Down to the last line, restate the records word for word, but not the pictures.

━━━ Dataset records

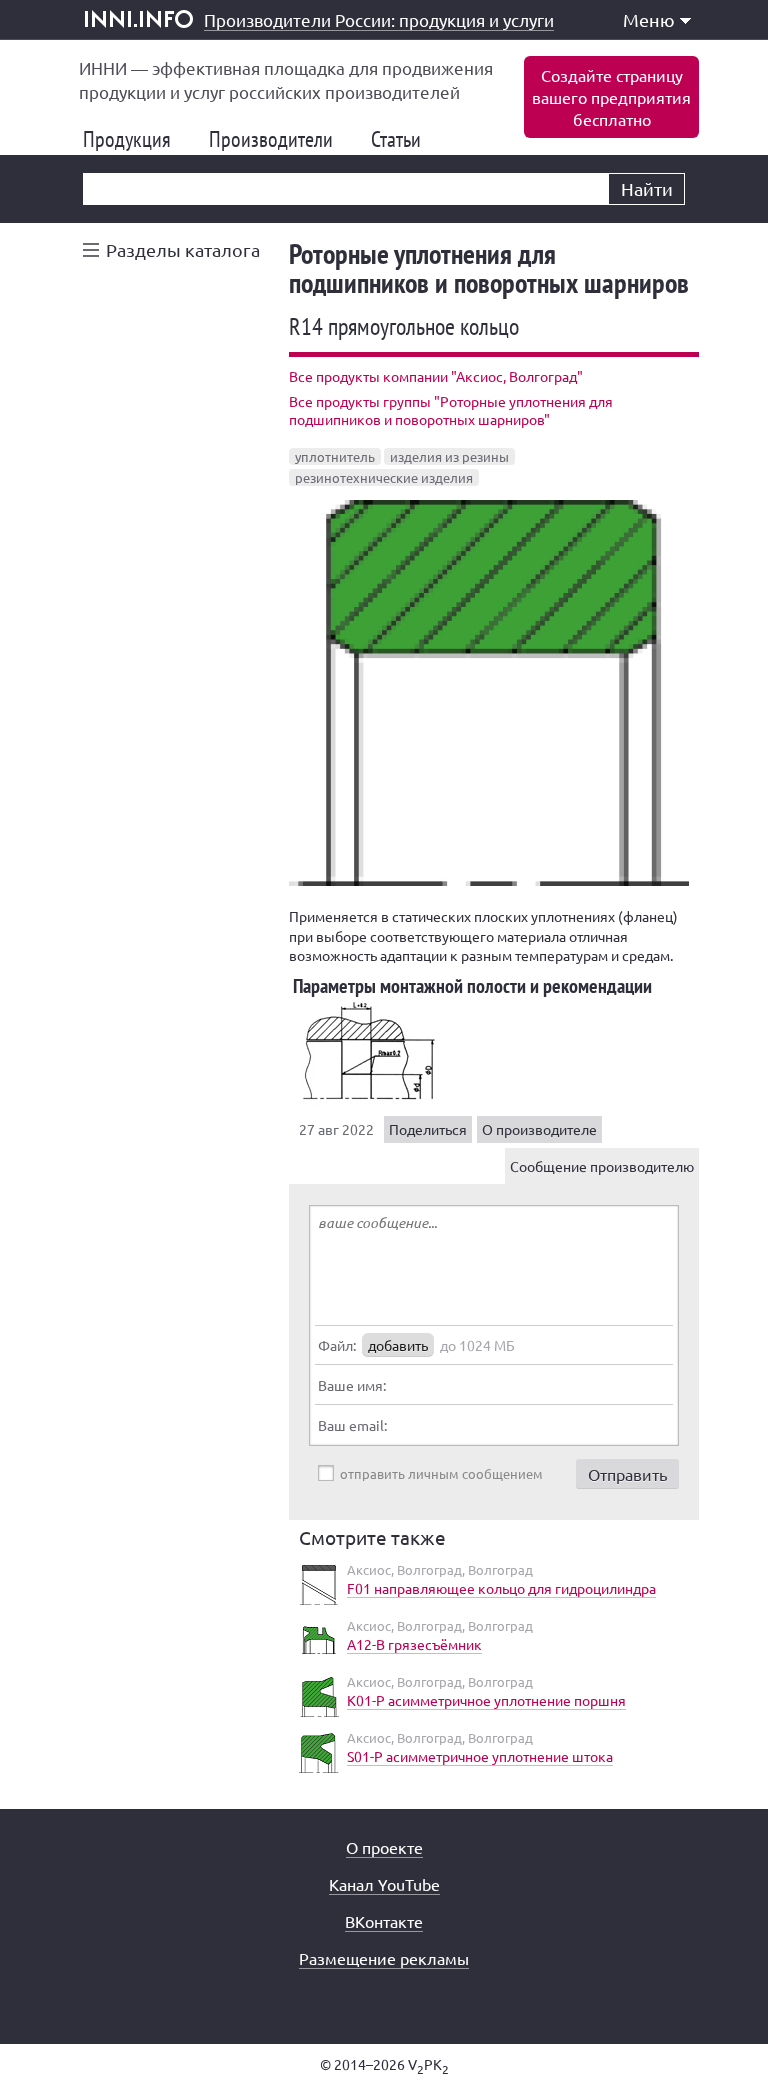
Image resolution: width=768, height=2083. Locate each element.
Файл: (337, 1345)
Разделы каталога (183, 249)
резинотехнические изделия (384, 477)
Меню (649, 19)
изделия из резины (449, 456)
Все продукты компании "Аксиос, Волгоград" (436, 376)
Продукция (135, 139)
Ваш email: (352, 1425)
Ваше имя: (352, 1385)
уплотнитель (335, 456)
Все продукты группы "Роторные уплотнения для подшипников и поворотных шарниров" (451, 410)
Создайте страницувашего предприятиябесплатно (611, 97)
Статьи (404, 139)
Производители (279, 139)
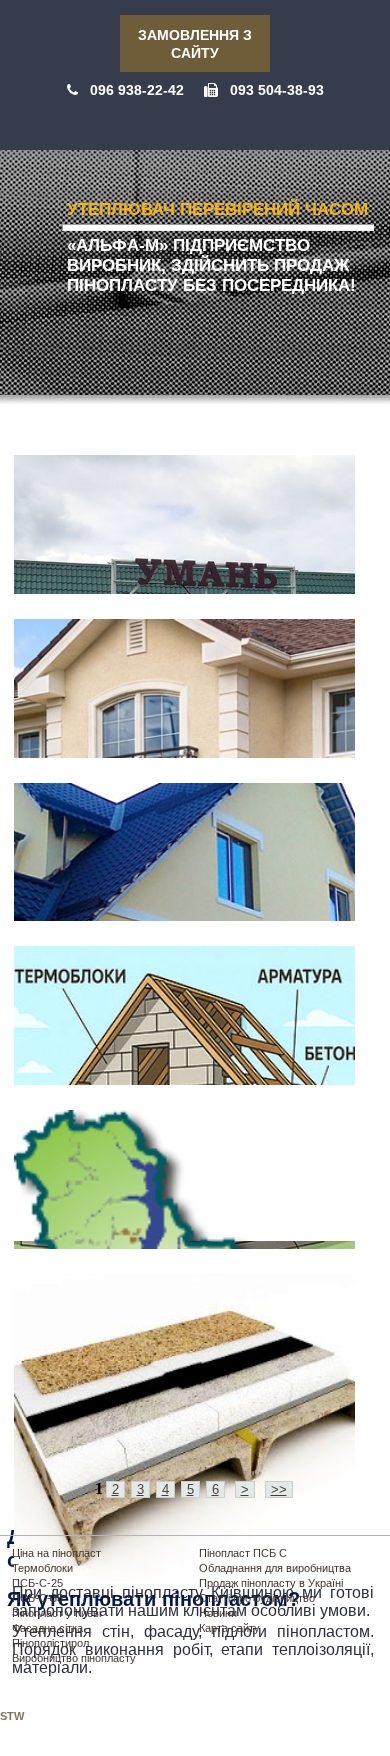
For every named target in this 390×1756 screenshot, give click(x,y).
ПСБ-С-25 (37, 1583)
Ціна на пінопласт (56, 1553)
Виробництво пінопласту (74, 1658)
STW (12, 1716)
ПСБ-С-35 (37, 1598)
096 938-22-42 (137, 90)
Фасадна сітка (47, 1628)
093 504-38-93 (277, 90)
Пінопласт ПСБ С (243, 1553)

━━━━━━

Expected answer |
Image resolution: width=768, height=2083. Locate each element.
Файл: (337, 1345)
Разделы каталога (183, 249)
резинотехнические изделия (384, 477)
Меню (649, 19)
изделия из резины (449, 456)
Все продукты компании "Аксиос, Волгоград" (436, 376)
Продукция (135, 139)
Ваш email: (352, 1425)
Ваше имя: (352, 1385)
уплотнитель (335, 456)
Все продукты группы "Роторные уплотнения для подшипников и поворотных шарниров" (451, 410)
Создайте страницувашего предприятиябесплатно (611, 97)
Статьи (404, 139)
Производители (279, 139)
For every named target in this 390×1756 screenshot, give click(x,y).
ПСБ-С-25 (37, 1583)
Ціна на пінопласт (56, 1553)
Виробництво пінопласту (74, 1658)
STW (12, 1716)
ПСБ-С-35 (37, 1598)
096 938-22-42 (137, 90)
Фасадна сітка (47, 1628)
093 504-38-93 (277, 90)
Пінопласт ПСБ С (243, 1553)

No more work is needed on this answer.